Sure. There is a vast amount of carbon that is locked up in the biomass of the forests as well as the soils of Canada. If you do something to produce fuels that disturbs that carbon, you can very easily end up in a situation of releasing more greenhouse gas emissions than you would by using fossil fuel emissions.
Don O'Connor is certainly more of an expert on this than I am.
The concern I have is that in our modelling analysis, we show a market and a need for low-carbon biofuels such that they are driving up the price of feedstock to the point where we could conceivably be logging forests to produce that feedstock, so if this kind of fuel production is existing outside of good greenhouse gas accounting and life-cycle greenhouse gas accounting, we'd be missing a really big part of the picture.

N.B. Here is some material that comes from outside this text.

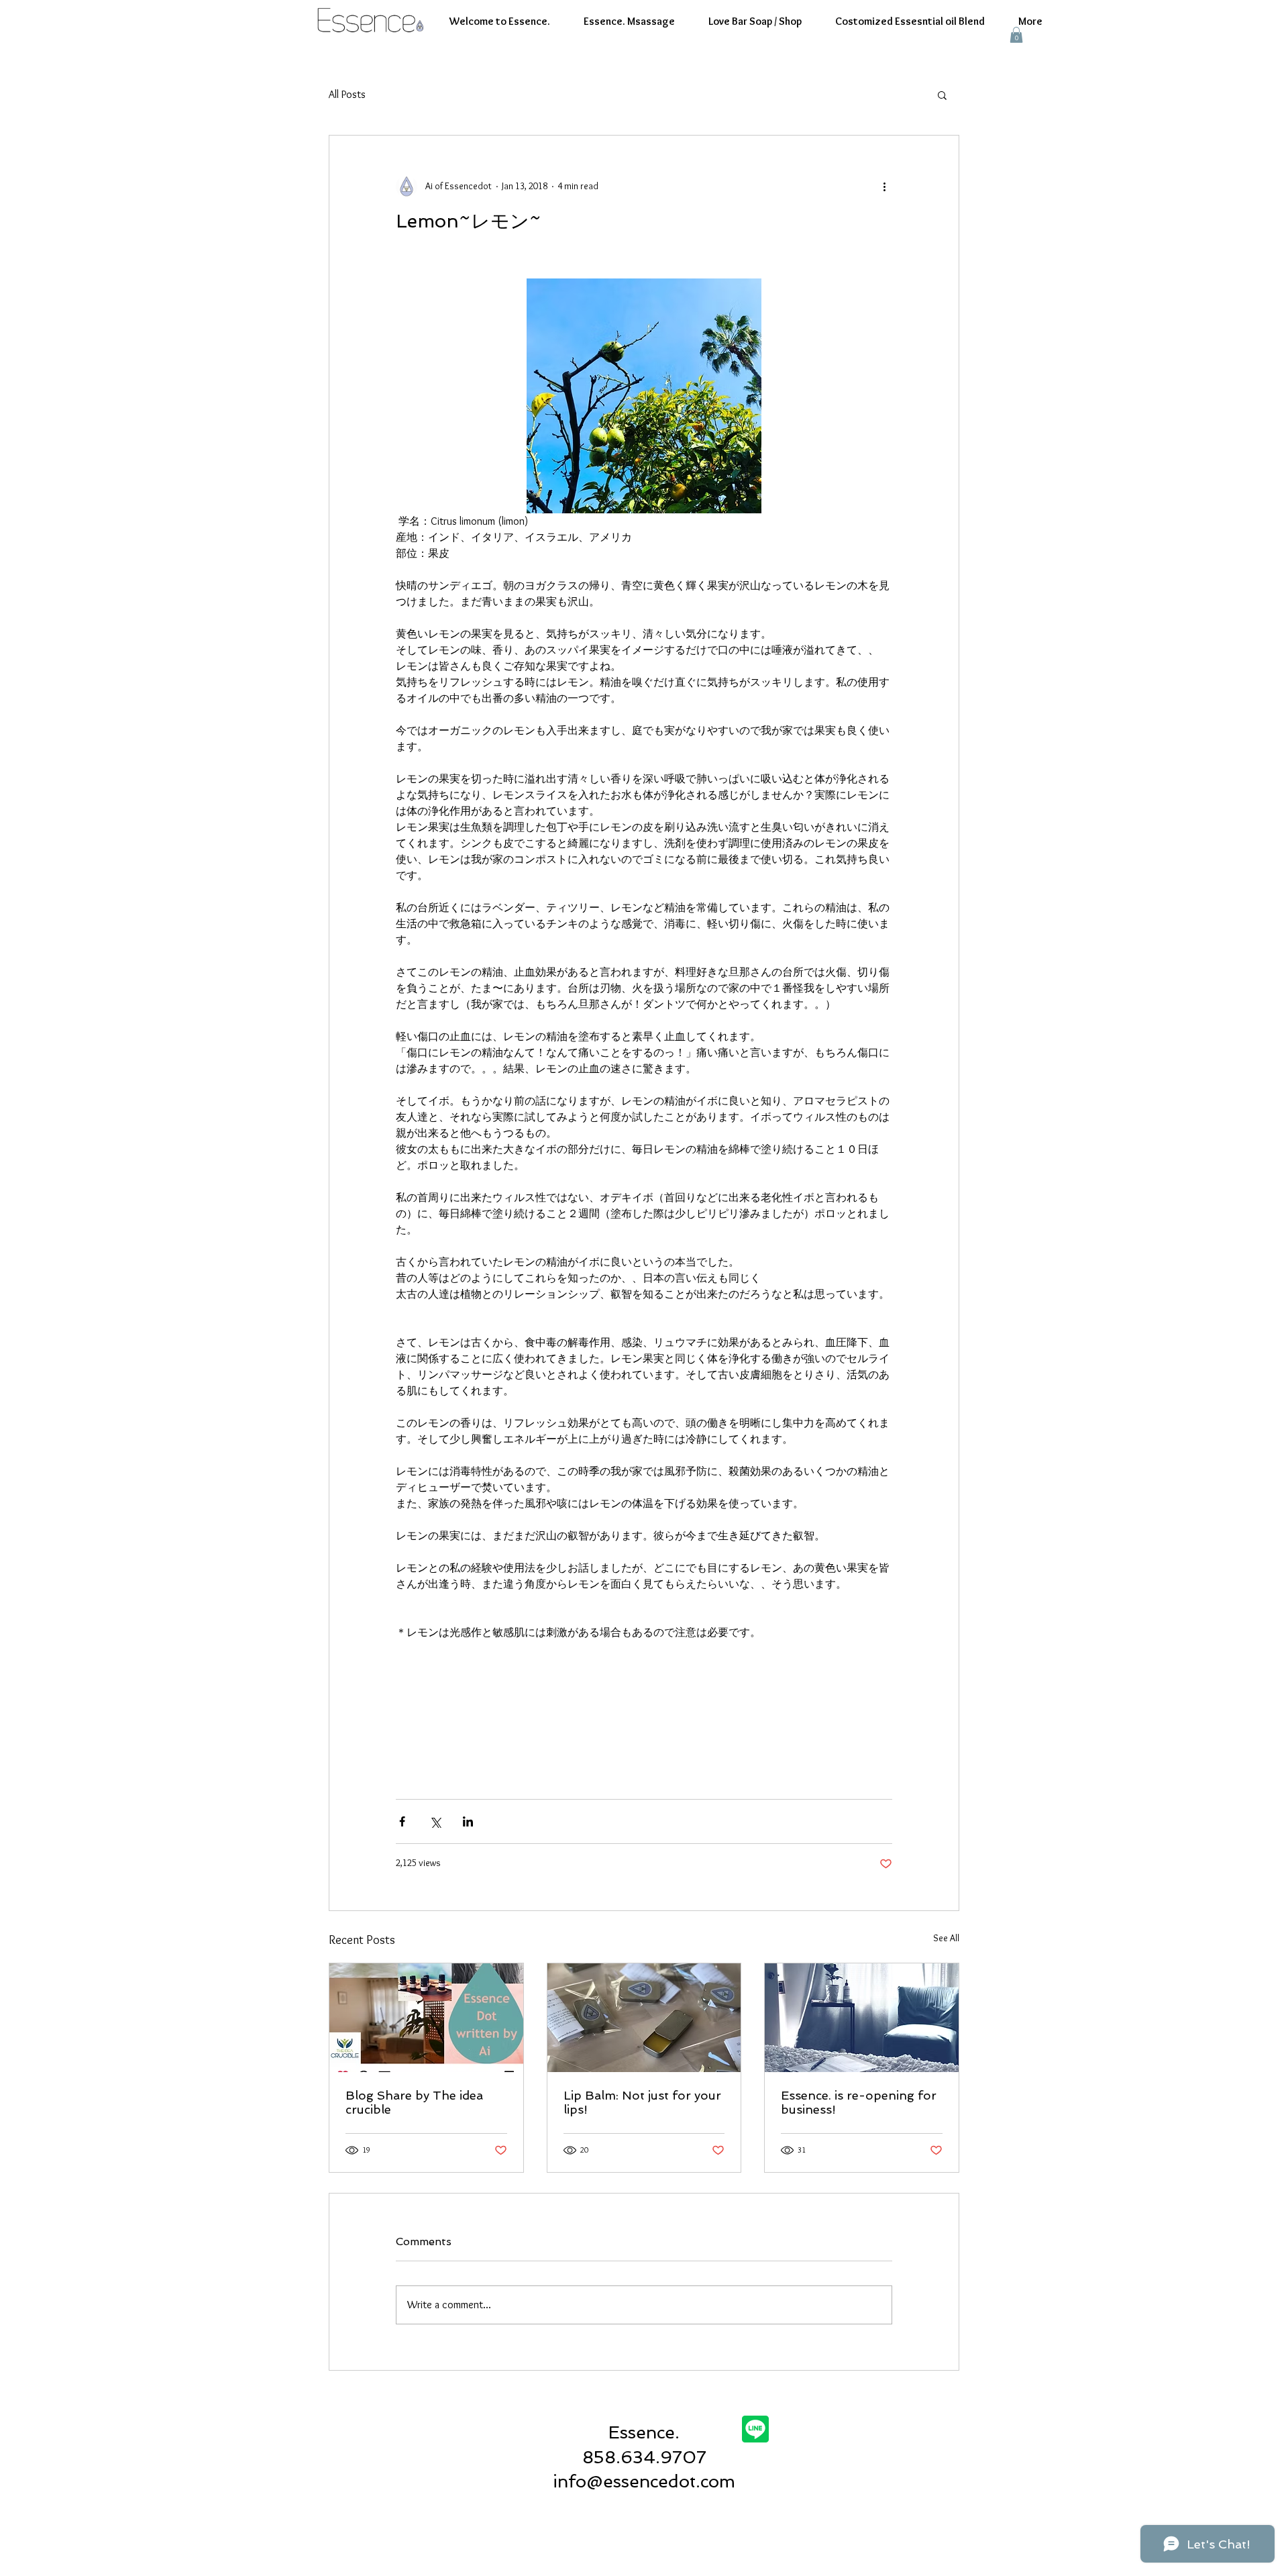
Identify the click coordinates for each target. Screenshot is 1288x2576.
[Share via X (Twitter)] (435, 1821)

There are challenges there. I'll give you an example. B.C. has a fairly healthy export industry for wood pellets, which are used for energy in other parts of the world. Previously most of those wood pellets were coming from mill waste, leftovers after you use the wood at a lumber mill or a paper mill. However, those pellet companies have long-term contracts to deliver pellets, and if there's a downturn in the forestry industry, there is suddenly less waste. There have been incidents and reports of their bringing in whole logs, which may have been dead logs or downed logs, but they are full logs to turn into pellets. The problem is those logs would have sat as logs for a century or more and would have then delivered some of their carbon both to the soil and to the atmosphere, and if we bring them in and turn them into pellets, we're releasing those carbon emissions right away, so there are challenges with bioenergy, certainly bioenergy from forestry or agricultural residue whereby you can disturb the carbon balances within nature.